▶ _Source extract_

■ ■ ■ ■

Hacker News new | ask | show | jobs
by fh973 2066 days ago
I can half answer that and hope somebody can complete the story.

What you have in your bank account is not digital cash. It's effectively a note that the bank owes you cash.

This may sound like a technical detail but as far as I understood without physical money there would be no bank accounts. That's what I always wondered about: how could an economy go 100 percent electronic banking, if banking is built on the existence of physical cash?

This is the missing link. With those accounts you actually would be able to own electronic cash.

That said I have no idea how this would work in practice. Maybe you would have the payment option to pay with this electronic cash. But why would you pick one over the other?

4 comments

Bitcoin is not 'electronic cash' as you define it here - it's a shared ledger - there are no coins. The only difference with a current account at your bank is central ledger vs distributed consensus ledger.

Also why would a bank require physical cash? Banking is based on savings and loans, debt and credit, not cash. The money in your bank account is not backed by real coins somewhere in a vault.

There's a big difference. The bank is able to create money from thin air when you deposit funds, thanks to fractional reserve banking. Banks typically only need to hold 10% (or less) of total funds deposited. The rest they loan out, which always finds its way back into the banking system, so that effectively, banks are able to loan out about 10x what their depositors have in their accounts.

Holding Bitcoin, on the other hand, is more like gold in that there is only so much of it.

The amount of bitcoin on the ledger is increasing all the time, it has not reached the limit yet. This is also defined by software rules which can be changed.
> What you have in your bank account is not digital cash. It's effectively a note that the bank owes you cash.

Yes.

■ ■ ■ ■

▶ _Entries provided_
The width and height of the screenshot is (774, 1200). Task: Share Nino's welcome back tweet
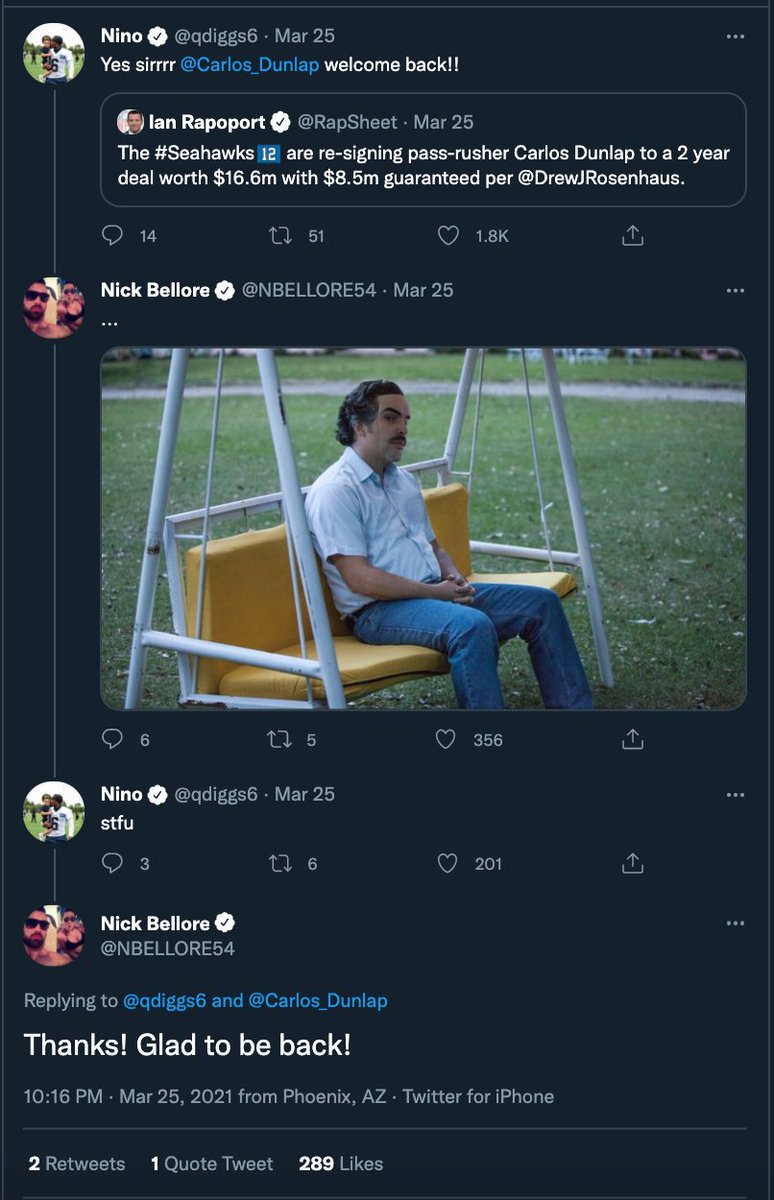coord(632,236)
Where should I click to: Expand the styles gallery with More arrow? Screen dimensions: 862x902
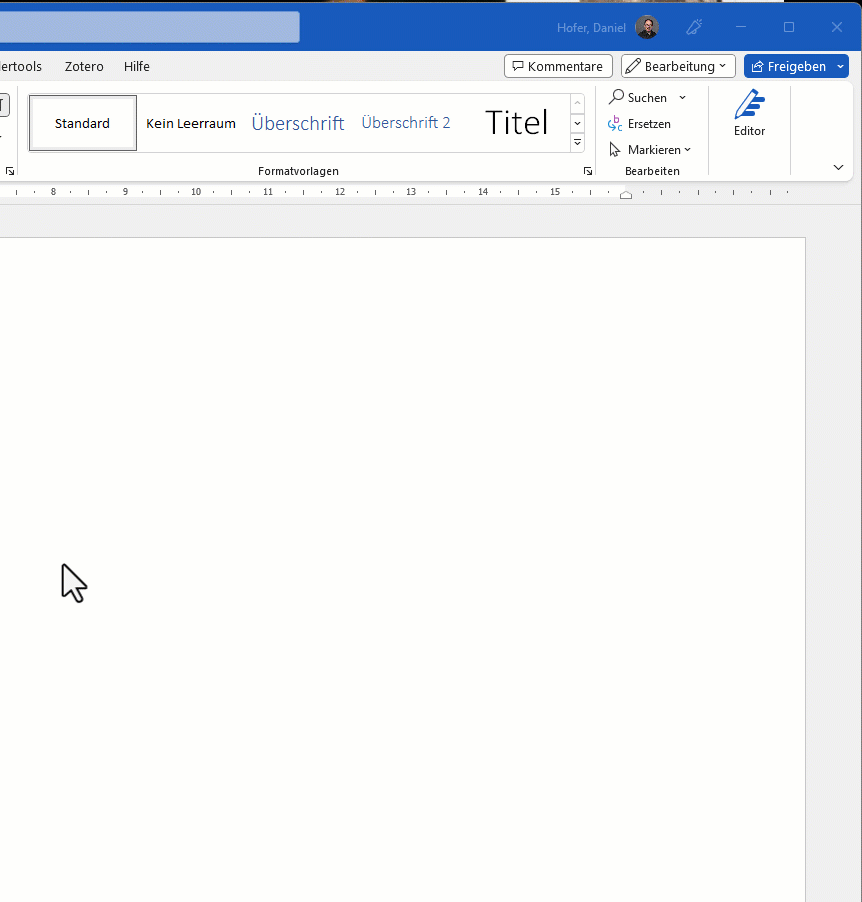[578, 143]
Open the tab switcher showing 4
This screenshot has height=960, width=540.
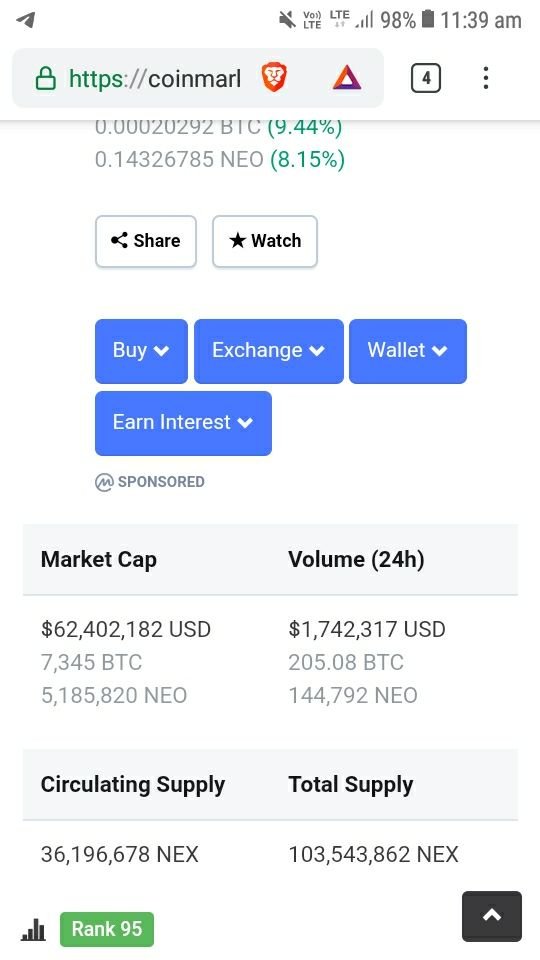click(x=426, y=78)
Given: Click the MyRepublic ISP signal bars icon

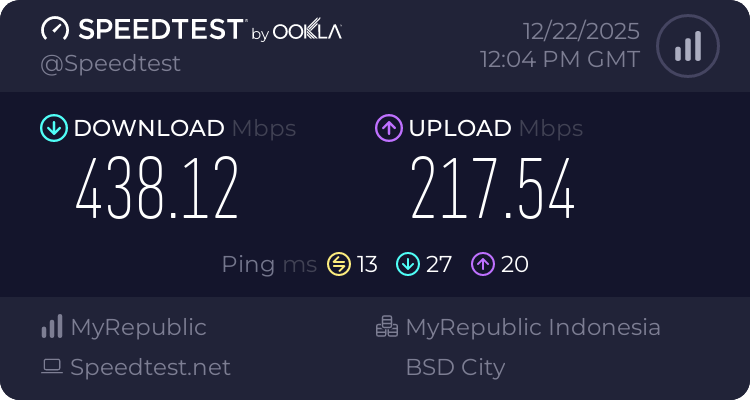Looking at the screenshot, I should point(52,327).
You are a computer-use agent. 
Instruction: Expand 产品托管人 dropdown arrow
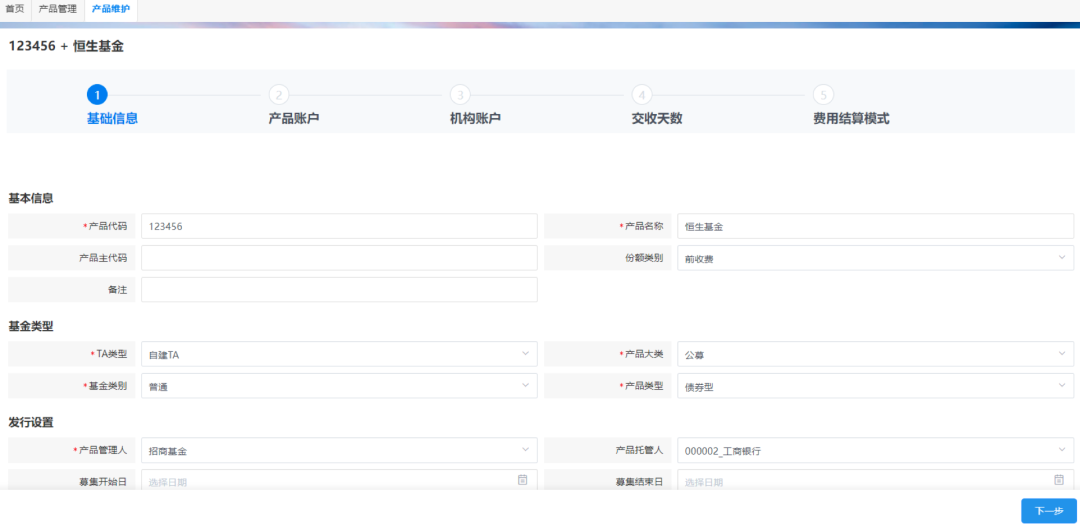(x=1061, y=450)
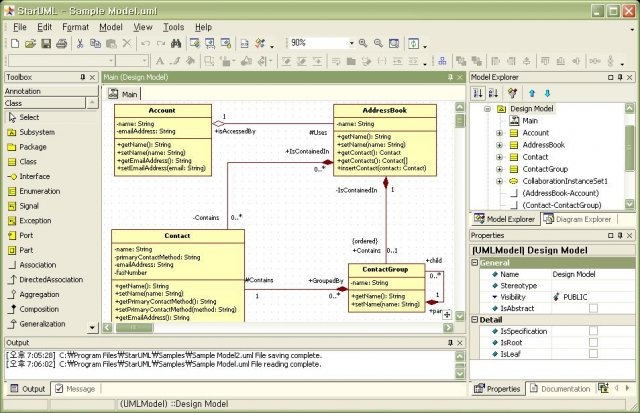Click the Find binoculars icon
Screen dimensions: 640x413
point(176,43)
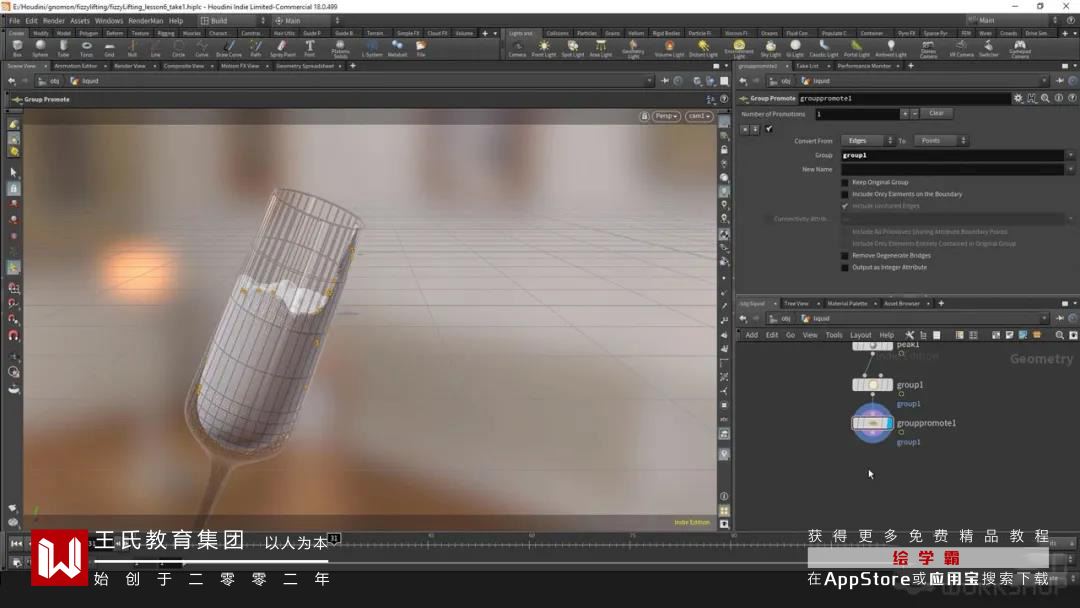Click the Sky Light shelf tool

click(x=770, y=47)
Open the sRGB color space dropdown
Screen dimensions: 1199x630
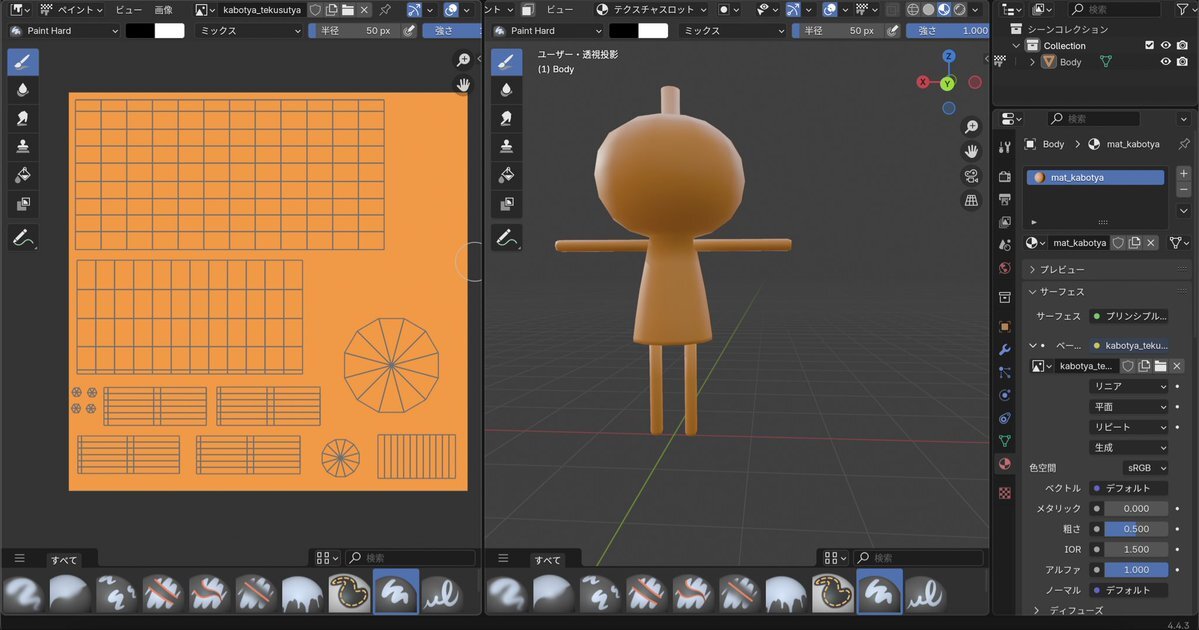click(1144, 468)

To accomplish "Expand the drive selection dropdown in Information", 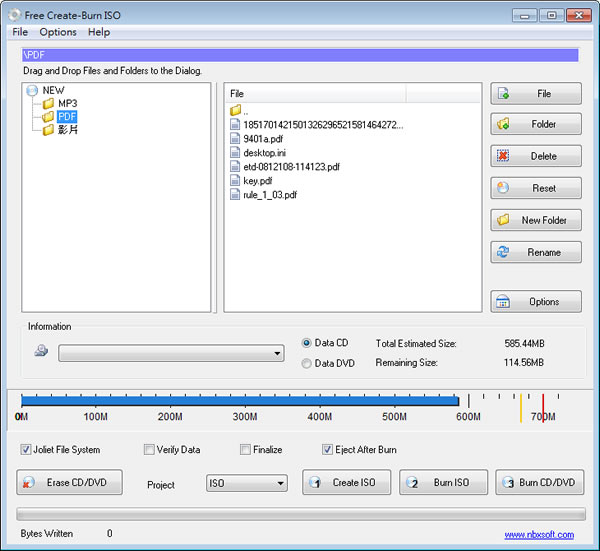I will (x=171, y=354).
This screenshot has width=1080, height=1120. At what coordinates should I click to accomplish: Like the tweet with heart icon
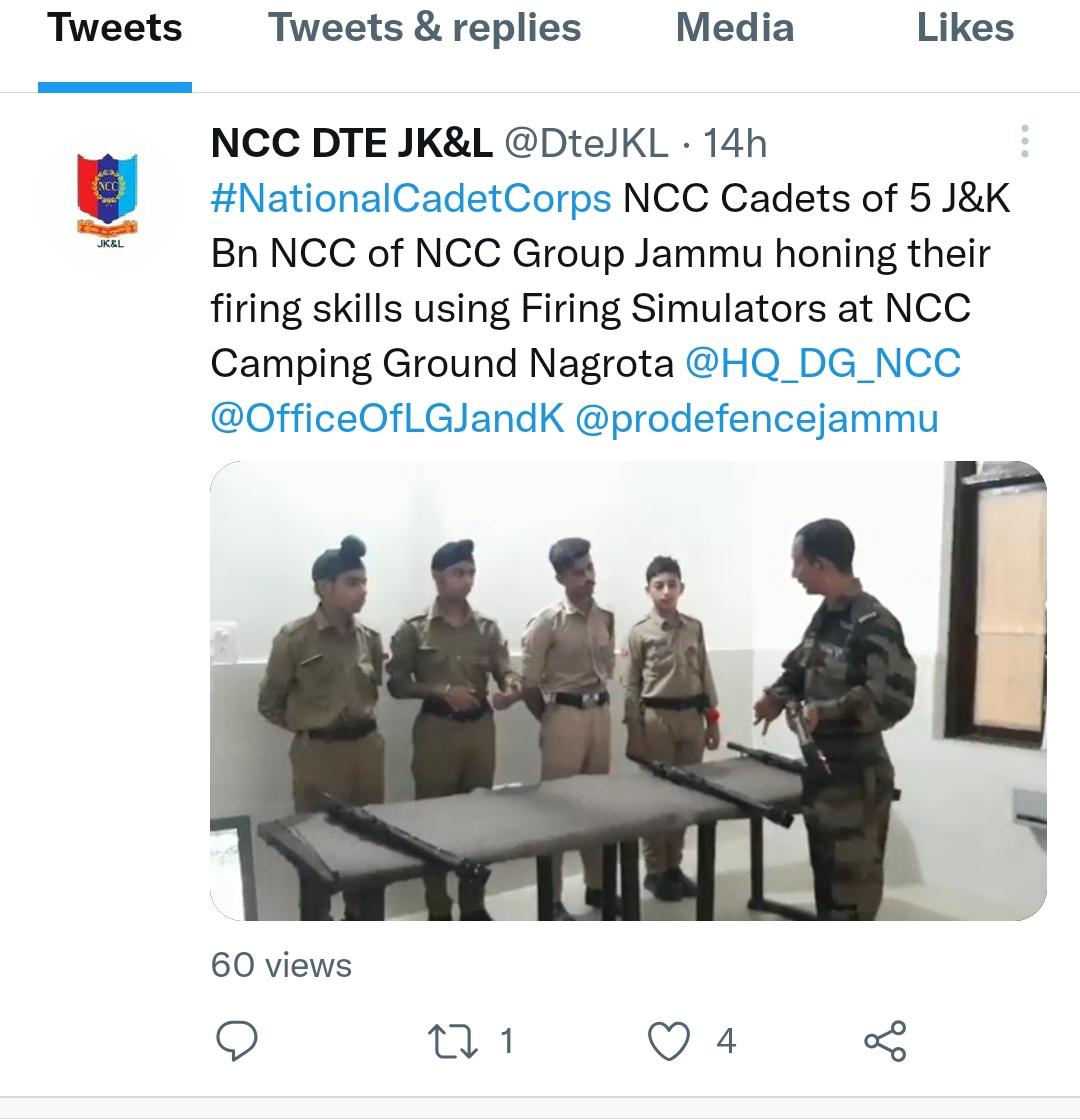(x=669, y=1041)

■ ■ ■ ■

▶ _Exercises_
A: Answer these questions from the Hacker News thread:
(i) According to the thread, what share of total deposited funds do banks typically need to hold?
(ii) What does the reply that begins "Bitcoin is not 'electronic cash'" call Bitcoin instead?
(iii) According to the thread, what defines the amount of bitcoin on the ledger?
B: Output the Hacker News thread from "That said I" to "distributed consensus ledger.".
Use only the Hacker News thread and disregard the data.

▶ _Answers to this exercise_
A:
(i) 10% (or less)
(ii) A shared ledger
(iii) Software rules, which can be changed

B:
That said I have no idea how this would work in practice. Maybe you would have the payment option to pay with this electronic cash. But why would you pick one over the other?

4 comments

Bitcoin is not 'electronic cash' as you define it here - it's a shared ledger - there are no coins. The only difference with a current account at your bank is central ledger vs distributed consensus ledger.